- _Problem to work on_
The entries below contain a line with "Task: Select the" and a line with "Click the Twitter bird logo icon". Quote exactly those two lines and all lines between them.

[Saved data entries]
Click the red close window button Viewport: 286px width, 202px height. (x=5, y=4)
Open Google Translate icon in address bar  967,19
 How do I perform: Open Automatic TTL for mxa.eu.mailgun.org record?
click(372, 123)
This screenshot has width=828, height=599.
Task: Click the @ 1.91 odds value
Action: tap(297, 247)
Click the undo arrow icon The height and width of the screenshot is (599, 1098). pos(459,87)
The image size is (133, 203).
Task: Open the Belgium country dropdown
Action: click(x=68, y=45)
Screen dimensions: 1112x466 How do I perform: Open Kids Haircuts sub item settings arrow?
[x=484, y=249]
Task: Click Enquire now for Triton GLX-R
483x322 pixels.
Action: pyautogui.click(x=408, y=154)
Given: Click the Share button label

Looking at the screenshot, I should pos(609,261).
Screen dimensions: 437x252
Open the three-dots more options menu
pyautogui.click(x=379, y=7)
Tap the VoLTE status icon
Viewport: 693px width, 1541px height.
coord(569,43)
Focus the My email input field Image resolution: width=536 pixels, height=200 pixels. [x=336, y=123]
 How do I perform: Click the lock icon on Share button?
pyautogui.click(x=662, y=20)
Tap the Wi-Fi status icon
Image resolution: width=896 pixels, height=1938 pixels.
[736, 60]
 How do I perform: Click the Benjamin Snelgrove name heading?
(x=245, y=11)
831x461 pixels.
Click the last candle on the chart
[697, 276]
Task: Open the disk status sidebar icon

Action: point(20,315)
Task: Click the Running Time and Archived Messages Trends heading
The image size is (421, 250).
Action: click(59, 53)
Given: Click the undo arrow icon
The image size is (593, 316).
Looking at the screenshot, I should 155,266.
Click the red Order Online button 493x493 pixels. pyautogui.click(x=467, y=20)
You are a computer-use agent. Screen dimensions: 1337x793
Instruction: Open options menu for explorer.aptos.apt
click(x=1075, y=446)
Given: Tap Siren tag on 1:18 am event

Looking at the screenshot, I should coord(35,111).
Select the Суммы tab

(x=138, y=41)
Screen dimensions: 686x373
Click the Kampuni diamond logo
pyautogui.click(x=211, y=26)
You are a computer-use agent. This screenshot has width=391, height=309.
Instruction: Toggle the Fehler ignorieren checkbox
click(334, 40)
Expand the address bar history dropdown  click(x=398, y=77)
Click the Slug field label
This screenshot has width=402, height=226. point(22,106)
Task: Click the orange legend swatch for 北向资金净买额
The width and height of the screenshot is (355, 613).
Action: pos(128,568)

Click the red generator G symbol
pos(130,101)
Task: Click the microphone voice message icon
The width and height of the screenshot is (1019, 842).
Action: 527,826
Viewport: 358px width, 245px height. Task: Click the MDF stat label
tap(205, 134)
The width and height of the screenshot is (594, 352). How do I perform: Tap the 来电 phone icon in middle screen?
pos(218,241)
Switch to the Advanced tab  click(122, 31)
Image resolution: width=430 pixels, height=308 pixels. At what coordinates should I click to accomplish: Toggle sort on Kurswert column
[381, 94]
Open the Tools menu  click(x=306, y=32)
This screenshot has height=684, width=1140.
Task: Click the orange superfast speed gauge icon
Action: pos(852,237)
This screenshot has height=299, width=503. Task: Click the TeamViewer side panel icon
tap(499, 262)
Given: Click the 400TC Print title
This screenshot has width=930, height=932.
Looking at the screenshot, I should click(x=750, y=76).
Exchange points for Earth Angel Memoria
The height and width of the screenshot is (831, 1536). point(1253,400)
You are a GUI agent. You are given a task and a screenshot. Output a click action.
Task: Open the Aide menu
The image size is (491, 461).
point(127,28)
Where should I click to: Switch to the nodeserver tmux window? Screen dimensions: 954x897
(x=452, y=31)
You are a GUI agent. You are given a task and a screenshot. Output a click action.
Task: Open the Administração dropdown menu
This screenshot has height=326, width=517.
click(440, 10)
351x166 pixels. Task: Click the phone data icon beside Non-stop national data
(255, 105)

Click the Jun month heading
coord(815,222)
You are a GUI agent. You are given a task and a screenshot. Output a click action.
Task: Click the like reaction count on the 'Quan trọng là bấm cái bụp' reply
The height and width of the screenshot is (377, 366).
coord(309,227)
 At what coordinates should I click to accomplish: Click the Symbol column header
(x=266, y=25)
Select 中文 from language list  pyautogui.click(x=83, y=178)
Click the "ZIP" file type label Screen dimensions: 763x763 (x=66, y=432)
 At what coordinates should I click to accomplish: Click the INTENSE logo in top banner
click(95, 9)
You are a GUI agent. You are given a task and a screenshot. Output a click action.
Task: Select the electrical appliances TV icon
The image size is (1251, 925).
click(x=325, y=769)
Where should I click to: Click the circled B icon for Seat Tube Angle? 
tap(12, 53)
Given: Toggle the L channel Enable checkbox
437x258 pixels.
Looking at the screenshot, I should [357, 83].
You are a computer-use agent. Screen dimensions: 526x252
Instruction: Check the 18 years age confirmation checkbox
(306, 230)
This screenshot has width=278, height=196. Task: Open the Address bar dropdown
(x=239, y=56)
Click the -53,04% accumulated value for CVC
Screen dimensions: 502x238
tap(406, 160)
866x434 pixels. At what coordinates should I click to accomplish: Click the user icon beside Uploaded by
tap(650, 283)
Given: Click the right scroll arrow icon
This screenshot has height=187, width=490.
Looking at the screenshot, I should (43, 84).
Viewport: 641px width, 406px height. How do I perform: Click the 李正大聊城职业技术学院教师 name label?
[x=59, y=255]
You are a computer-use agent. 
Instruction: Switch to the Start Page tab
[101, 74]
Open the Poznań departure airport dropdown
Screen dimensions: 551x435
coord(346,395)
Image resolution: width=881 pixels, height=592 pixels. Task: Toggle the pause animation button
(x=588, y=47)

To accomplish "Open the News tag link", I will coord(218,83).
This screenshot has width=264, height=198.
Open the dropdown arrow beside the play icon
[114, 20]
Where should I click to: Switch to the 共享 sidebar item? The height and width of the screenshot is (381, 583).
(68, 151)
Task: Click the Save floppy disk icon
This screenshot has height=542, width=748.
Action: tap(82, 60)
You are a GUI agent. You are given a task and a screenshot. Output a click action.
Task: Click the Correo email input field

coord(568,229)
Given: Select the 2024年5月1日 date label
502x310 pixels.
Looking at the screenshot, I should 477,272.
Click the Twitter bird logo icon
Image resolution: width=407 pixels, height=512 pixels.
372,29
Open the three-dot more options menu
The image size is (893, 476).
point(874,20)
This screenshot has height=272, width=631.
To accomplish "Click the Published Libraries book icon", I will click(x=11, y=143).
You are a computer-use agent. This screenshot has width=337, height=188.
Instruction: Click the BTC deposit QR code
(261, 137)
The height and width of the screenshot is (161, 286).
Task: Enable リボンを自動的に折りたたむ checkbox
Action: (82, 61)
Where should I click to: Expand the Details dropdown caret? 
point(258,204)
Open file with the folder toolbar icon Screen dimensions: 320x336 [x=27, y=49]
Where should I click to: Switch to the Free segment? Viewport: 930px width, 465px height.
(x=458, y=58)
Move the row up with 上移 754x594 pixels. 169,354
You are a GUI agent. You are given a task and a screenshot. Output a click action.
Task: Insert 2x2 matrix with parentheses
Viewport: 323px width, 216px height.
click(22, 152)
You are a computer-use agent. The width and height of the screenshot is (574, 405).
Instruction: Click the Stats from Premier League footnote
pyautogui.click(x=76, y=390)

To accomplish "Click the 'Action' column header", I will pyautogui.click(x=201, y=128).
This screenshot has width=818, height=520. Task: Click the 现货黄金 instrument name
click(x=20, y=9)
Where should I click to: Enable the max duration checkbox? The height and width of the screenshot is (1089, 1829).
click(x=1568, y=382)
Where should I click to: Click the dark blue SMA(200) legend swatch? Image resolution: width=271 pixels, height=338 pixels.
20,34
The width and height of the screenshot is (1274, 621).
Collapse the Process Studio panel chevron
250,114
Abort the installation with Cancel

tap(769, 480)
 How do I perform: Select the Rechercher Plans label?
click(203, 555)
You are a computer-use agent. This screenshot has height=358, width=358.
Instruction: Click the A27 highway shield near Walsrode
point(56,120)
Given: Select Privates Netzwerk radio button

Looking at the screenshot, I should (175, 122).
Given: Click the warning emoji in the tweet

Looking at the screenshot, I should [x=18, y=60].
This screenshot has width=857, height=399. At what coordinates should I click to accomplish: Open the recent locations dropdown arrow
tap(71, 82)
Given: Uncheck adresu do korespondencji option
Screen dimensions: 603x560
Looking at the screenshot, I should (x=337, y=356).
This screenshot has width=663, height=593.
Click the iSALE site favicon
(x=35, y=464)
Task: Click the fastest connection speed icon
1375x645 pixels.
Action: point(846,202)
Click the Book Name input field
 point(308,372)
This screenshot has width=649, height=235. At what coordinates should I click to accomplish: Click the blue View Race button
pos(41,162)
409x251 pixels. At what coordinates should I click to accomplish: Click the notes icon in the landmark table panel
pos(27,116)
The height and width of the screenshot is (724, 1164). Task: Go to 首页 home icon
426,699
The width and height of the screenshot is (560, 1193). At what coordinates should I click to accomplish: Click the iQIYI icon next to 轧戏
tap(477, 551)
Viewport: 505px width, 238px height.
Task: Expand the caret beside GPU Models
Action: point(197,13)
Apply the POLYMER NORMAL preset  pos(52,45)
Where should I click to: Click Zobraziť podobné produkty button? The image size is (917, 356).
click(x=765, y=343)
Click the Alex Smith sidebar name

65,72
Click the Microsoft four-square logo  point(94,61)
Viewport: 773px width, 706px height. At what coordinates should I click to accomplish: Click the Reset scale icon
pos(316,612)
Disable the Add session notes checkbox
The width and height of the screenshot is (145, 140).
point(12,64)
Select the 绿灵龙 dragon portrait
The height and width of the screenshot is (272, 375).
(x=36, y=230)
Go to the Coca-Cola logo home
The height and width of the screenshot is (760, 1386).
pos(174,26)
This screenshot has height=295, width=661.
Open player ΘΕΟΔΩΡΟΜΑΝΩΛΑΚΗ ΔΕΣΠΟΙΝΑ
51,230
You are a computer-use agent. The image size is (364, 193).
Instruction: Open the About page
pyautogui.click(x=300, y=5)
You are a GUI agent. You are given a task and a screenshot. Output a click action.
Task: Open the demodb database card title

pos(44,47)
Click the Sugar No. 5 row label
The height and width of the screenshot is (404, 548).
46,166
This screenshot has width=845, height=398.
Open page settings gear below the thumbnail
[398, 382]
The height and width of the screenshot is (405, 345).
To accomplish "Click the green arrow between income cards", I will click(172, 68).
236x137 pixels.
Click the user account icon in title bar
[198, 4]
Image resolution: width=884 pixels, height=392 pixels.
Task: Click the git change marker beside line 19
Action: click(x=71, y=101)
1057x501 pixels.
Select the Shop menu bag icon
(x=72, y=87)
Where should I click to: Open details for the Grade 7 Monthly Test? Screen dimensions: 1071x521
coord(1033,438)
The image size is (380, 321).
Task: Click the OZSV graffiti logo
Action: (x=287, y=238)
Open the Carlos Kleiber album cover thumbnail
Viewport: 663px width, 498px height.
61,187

- _Reply_
Task: Select the electrical appliances TV icon
The image size is (1251, 925).
click(x=325, y=769)
Where should I click to: Click the circled B icon for Seat Tube Angle? 
tap(12, 53)
Given: Toggle the L channel Enable checkbox
437x258 pixels.
Looking at the screenshot, I should [357, 83].
You are a computer-use agent. Screen dimensions: 526x252
Instruction: Check the 18 years age confirmation checkbox
(306, 230)
This screenshot has width=278, height=196. Task: Open the Address bar dropdown
(x=239, y=56)
Click the -53,04% accumulated value for CVC
Screen dimensions: 502x238
tap(406, 160)
866x434 pixels. At what coordinates should I click to accomplish: Click the user icon beside Uploaded by
tap(650, 283)
Given: Click the right scroll arrow icon
This screenshot has height=187, width=490.
Looking at the screenshot, I should (43, 84).
Viewport: 641px width, 406px height. How do I perform: Click the 李正大聊城职业技术学院教师 name label?
[x=59, y=255]
You are a computer-use agent. 
Instruction: Switch to the Start Page tab
[101, 74]
Open the Poznań departure airport dropdown
Screen dimensions: 551x435
coord(346,395)
Image resolution: width=881 pixels, height=592 pixels. Task: Toggle the pause animation button
(x=588, y=47)

To accomplish "Open the News tag link", I will coord(218,83).
This screenshot has width=264, height=198.
Open the dropdown arrow beside the play icon
[114, 20]
Where should I click to: Switch to the 共享 sidebar item? The height and width of the screenshot is (381, 583).
(68, 151)
Task: Click the Save floppy disk icon
This screenshot has height=542, width=748.
Action: tap(82, 60)
You are a GUI agent. You are given a task and a screenshot. Output a click action.
Task: Click the Correo email input field

coord(568,229)
Given: Select the 2024年5月1日 date label
502x310 pixels.
Looking at the screenshot, I should 477,272.
Click the Twitter bird logo icon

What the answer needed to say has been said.